ART | EXPO

Martin Barré/Bernard Piffaretti

17 Oct - 03 Jan 2016
Vernissage le 16 Oct 2015

Le musée des Beaux-arts de Nantes conserve une importante collection de peintures de Martin Barré. Cet ensemble permet de retracer les recherches de ce représentant majeur de l'abstraction de la seconde moitié du XXe siècle, depuis ses années de formation jusqu' à la fin des années 1970. Une cinquantaine d’œuvres significatives de Martin Barré et de Bernard Piffaretti sont présentées à la Hab galerie (hangar à bananes). Conçue en étroite collaboration avec Bernard Piffaretti et Michèle Barré, sur une idée d’Éric de Chassey, cette exposition propose un dialogue pictural et historique entre deux artistes de générations différentes.

 

Martin Barré / Bernard Piffaretti

L’importante collection de peintures de Martin Barré conservée au musée des Beaux-arts de Nantes constitue le point de départ de ce projet. Cet ensemble permet de retracer les recherches de ce représentant majeur de l’abstraction de la seconde moitié du XXe siècle, depuis ses années de formation jusqu’ à la fin des années 1970. Vingt-cinq œuvres sont issues des collections publiques françaises. Elles représentent presque toutes les périodes de la carrière de l’artiste disparu en 1993 – des années 1950 aux années 1980 – et offrent un aperçu de ses recherches plastiques dans toute leur ampleur et singularité.
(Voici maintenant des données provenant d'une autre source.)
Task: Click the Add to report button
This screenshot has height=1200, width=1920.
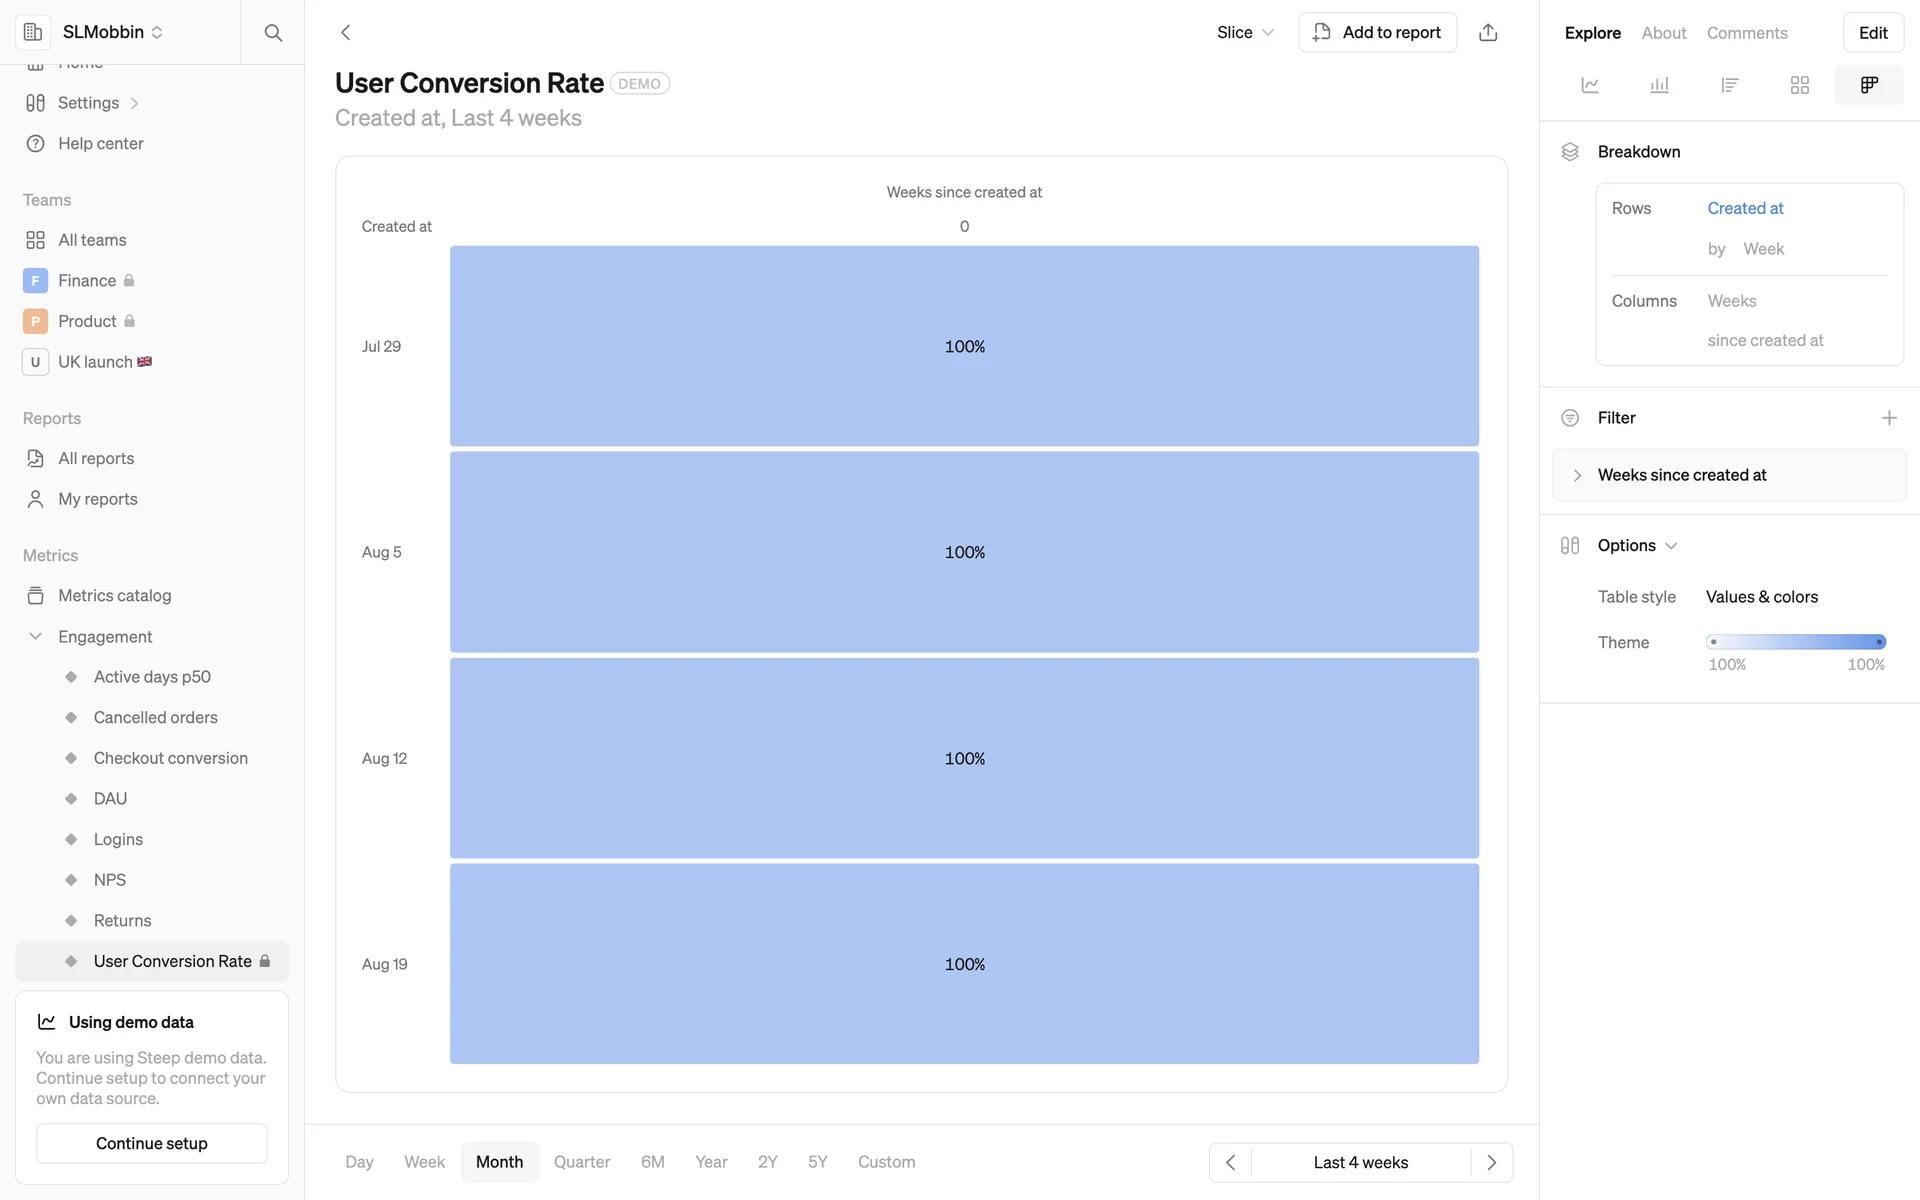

Martin Barré propose depuis le début des années 1950 une démarche picturale d’une grande rigueur qui se caractérise par un équilibre subtil entre économie des moyens et matériaux, entre le contrôle absolu du vocabulaire et un certain jeu autour de l’imprévu. Dès 1960, il organise ses toiles en séries. Alors désireux d’expérimenter d’autres outils que le pinceau, il opte pour la peinture au tube qui permet une relation immédiate entre le corps et le pigment. Le geste est à la fois sans apprêt et impersonnel. L’accent est toujours mis sur le trait comme trajectoire, ce qu’il poursuit dans la série des peintures à la bombe dans les années 1960,avant de réintroduire la couleur à la fin des années 1970. Martin Barré interroge sans cesse les limites de l’œuvre dans l’espace par un ensemble d’expériences plastiques: l’écart entre chaque toile, la place du blanc et des bandes colorées, la fragmentation d’une forme géométrique dans des panneaux de formats dissemblables. Construite sur le jeu et ses variations autour d’un code, chaque œuvre étonne par sa faculté de renouvellement à l’intérieur de paramètres formels prédéterminés, il s’agit ainsi pour le peintre d’un moyen d’éviter et de contourner l’arbitraire de la composition.
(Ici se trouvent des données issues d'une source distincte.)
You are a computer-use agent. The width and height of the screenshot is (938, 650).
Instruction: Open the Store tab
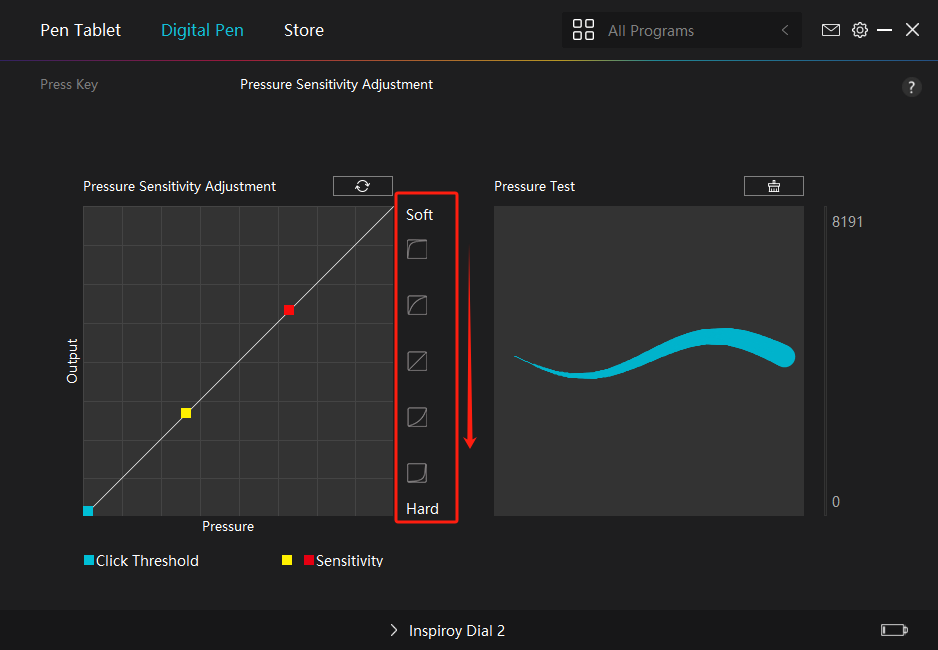303,30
Seront présentées en regard,des toiles de Bernard Piffaretti du milieu des années 1990 jusqu’à de très récentes réalisations. Né en 1955, l’artiste imagine dès 1984 la «méthode» qui va régler le destin de sa peinture. La toile est partagée en deux parties égales par un trait vertical. Bernard Piffaretti réalise une peinture sur un côté qu’il va ensuite essayer de refaire de mémoire de l’autre côté du tableau. L’intérêt de cette procédure ne réside pas dans l’exercice de la copie mais dans la répétition des gestes. Sont donc aussi répétés les actes imprévus ou accidentels qui restent directement visibles. L’exercice de cette deuxième exécution déjoue l’investissement pulsionnel de la peinture gestuelle, Bernard Piffaretti lui-même parle de refroidissement du geste. Le premier motif est le prétexte de la toile tout entière, ainsi le spectateur se trouve-t-il confronté à une peinture composée de tableaux «différents assez nettement pareils» face à une œuvre singulière.

La question du geste, de la trace, du temps et de l’espace dans la peinture, le jeu autour de l’accidentel et de la duplication ainsi que l’analyse des composants de la peinture sont des questions centrales pour ces deux artistes. Ce rapprochement de quelques grands moments du travail de Martin Barré de celui de Bernard Piffaretti donne l’occasion de porter une attention renouvelée sur leur démarche, elle permet aussi de mieux comprendre leur engagement respectif dans la construction d’une peinture qui oscille entre affinités et divergences.